New books tackle immigrant experience, Philip Roth, how ‘Sesame Street’ came to be

David Kamp, a writer for Vanity Fair magazine, is winning raves for his new book looking at the creative minds behind the 1970s era golden age of children’s television. | Provided

Here’s the lowdown on some of the latest must-read new books.

‘Sunny Days’ by David Kamp

Simon & Schuster, nonfiction, $27.50

What it’s about: Subtitled “The Children’s Television Revolution that Changed America,” the book by David Kamp, author of the bestselling “The United States of Arugula,” writes about the people who in the 1970s created beloved kids TV shows including “Sesame Street,” “The Electric Company,” “Schoolhouse Rock,” “Mister Rogers’ Neighborhood,” “Zoom” and “Free to Be . . . You and Me.”

The buzz: Full of “nostalgic jolts for readers who grew up in those years,” The Wall Street Journal writes. “The book doesn’t paint a full picture of what happened, or what it all meant, but it makes the era a pleasure to revisit.”

Click to read or hear an audio excerpt from “Sunny Days” by David Kamp.

‘Brown Album: Essays on Exile and Identity’ by Porochista Khakpour

Vintage, nonfiction, $16

What it’s about: In a stirring collection of essays, Porochista Khakpour explores her life as a writer and her American experience as an Iranian immigrant.

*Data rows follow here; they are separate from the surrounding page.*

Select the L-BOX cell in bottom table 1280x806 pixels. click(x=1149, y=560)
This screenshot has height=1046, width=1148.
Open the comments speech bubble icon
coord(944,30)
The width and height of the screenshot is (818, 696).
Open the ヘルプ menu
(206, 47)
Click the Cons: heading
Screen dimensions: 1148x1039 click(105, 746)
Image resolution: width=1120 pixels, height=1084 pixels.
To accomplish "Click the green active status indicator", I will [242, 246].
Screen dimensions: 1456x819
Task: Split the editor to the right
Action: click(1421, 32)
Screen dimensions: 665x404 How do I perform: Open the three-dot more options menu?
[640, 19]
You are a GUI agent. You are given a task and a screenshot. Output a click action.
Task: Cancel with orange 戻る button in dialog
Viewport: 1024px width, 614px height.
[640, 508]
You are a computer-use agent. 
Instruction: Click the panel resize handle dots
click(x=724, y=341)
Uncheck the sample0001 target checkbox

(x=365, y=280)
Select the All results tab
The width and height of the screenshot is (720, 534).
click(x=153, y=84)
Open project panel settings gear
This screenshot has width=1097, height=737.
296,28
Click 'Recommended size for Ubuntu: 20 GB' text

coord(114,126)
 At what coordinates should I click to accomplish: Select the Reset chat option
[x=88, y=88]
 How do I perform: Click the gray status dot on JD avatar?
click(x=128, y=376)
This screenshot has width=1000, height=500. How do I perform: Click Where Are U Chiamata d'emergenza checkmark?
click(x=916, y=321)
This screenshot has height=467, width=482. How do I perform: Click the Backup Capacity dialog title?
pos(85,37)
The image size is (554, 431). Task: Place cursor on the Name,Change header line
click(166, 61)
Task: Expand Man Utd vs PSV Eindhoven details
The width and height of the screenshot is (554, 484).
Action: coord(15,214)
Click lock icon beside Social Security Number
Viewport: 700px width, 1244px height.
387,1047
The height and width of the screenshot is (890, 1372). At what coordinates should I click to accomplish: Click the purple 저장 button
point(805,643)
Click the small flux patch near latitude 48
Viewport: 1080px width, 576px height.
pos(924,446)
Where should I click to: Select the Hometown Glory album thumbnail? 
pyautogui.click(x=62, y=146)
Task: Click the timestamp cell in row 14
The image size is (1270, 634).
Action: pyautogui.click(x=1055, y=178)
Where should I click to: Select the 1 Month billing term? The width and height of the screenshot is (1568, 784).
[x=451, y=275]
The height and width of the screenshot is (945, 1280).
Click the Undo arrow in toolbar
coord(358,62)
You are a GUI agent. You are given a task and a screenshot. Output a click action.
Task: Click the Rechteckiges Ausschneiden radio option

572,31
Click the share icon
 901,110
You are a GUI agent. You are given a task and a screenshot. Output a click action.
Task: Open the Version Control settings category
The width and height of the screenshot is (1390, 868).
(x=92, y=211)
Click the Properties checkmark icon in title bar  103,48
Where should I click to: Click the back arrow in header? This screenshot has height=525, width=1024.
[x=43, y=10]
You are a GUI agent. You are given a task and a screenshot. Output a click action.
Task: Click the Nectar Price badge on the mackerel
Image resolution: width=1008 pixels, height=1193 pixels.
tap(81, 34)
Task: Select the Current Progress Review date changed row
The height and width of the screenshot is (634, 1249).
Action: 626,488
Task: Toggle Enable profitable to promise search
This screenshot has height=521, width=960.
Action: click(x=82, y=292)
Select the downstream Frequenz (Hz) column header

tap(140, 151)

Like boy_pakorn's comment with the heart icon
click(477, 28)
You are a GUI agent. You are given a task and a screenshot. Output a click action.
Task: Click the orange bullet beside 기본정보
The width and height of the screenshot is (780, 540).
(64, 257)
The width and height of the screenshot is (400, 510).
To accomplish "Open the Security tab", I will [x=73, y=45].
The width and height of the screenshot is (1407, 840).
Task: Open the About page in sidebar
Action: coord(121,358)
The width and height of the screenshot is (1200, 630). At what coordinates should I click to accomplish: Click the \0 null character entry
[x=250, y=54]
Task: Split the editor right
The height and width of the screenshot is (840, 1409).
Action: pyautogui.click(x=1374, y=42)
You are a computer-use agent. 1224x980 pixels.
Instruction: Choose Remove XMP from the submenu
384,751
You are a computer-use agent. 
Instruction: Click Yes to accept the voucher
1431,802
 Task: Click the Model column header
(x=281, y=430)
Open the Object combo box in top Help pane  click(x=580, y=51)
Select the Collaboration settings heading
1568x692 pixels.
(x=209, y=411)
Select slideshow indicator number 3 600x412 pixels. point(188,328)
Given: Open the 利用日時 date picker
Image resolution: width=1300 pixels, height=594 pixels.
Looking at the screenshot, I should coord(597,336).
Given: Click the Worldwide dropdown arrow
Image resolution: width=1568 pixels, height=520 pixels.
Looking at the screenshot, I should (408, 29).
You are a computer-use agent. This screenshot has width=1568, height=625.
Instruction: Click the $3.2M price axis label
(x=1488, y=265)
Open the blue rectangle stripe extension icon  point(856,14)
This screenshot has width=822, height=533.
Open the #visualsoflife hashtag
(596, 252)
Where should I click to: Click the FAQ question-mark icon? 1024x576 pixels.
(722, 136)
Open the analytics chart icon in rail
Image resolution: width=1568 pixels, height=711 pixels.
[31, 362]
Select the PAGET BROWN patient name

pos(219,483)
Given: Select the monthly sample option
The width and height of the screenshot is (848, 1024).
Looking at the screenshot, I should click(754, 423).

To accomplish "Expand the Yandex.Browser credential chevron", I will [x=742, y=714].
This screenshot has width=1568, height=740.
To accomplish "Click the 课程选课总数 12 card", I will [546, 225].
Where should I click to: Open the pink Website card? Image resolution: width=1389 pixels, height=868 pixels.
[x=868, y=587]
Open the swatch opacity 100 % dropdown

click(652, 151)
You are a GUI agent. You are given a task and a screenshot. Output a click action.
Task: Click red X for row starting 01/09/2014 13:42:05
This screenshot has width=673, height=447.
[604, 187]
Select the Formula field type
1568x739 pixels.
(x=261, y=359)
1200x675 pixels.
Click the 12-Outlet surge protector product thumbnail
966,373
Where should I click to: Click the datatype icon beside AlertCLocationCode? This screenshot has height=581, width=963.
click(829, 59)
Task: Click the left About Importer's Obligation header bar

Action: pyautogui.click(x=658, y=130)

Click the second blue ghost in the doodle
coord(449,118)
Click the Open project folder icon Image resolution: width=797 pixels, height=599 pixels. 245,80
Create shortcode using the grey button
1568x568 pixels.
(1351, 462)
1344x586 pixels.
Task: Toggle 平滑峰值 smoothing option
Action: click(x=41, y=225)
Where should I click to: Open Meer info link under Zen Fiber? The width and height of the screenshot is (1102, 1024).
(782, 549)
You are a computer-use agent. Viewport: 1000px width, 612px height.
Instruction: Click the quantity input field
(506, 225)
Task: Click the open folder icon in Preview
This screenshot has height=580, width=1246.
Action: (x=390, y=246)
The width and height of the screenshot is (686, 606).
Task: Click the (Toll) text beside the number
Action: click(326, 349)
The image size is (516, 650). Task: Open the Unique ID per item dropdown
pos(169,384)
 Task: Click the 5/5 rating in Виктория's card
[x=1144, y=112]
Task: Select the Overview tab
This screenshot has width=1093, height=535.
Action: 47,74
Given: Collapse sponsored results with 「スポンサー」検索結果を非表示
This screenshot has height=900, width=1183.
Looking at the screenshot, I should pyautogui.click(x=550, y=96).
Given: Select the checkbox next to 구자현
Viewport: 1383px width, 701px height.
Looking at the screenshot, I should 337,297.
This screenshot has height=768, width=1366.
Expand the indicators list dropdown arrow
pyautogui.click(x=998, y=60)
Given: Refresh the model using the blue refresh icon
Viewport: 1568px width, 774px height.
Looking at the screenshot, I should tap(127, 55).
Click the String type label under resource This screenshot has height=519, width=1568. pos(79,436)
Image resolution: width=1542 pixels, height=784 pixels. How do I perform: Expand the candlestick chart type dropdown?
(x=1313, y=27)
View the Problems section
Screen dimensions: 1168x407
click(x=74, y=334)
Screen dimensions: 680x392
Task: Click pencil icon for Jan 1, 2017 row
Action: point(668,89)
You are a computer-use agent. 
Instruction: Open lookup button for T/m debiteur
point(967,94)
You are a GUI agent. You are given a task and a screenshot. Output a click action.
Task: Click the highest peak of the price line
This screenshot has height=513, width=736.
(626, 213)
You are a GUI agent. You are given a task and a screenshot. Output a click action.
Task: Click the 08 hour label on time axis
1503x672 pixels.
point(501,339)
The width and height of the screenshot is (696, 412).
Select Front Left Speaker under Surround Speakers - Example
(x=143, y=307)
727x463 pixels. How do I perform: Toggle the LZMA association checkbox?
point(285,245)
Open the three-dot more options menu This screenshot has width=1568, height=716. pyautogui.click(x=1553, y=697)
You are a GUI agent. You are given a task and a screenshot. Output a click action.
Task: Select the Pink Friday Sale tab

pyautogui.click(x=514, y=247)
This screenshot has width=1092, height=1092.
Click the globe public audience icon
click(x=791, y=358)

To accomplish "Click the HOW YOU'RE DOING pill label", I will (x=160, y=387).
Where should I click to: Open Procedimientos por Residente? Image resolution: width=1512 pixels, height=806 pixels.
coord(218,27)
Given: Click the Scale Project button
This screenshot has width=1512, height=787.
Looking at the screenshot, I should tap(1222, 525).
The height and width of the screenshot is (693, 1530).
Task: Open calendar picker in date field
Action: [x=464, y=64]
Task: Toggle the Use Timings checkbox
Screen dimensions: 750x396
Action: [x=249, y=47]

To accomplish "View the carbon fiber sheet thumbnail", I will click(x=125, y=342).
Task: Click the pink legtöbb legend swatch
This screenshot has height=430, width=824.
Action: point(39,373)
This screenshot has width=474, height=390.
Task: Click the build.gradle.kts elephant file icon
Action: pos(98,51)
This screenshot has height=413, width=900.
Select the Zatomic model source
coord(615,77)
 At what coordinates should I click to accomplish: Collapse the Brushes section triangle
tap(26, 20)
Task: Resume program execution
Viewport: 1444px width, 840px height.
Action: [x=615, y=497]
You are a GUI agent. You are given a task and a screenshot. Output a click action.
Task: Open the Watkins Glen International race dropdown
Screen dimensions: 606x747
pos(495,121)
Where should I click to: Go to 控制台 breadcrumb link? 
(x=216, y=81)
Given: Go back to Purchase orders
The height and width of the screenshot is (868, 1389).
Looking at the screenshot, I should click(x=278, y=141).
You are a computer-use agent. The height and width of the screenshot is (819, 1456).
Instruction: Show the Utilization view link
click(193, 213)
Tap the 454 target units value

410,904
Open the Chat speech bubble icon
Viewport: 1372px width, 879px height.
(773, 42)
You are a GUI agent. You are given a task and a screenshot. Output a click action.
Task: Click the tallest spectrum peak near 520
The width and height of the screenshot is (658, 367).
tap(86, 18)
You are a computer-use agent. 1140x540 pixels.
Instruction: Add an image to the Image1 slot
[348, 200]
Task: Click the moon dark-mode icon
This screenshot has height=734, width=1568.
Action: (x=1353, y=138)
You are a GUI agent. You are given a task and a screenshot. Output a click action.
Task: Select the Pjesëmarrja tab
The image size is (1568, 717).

The buzz: “Lovers of the essay and those interested in immigrant literature will be particularly delighted, but any reader can enjoy Khakpour’s passionate and enlightening work,” Publishers Weekly writes.

Porochista Khakpour’s “Brown Album: Essays on Exile and Identity.”

‘Here We Are: My Friendship with Philip Roth’ by Benjamin Taylor

Penguin Books, nonfiction, $26

What it’s about: Benjamin Taylor — best friend and confidant of Philip Roth — was at his side when the best-selling author died of congestive heart failure in 2018 at 85. Now, Taylor, a noted author himself, is out with a moving memoir of what it was like to be an intimate of one of the towering figures of 20th century American literature in a book that’s an ode to the power of friendship.

The buzz: “In eight lyrical chapters, Taylor moves back and forth in time, presenting a series of vignettes and remembered conversations that offer an unvarnished view of a brilliant, driven man who was controversial almost from the start of his career, largely for his portrayal of his fellow Jews and women,” The Associated Press writes.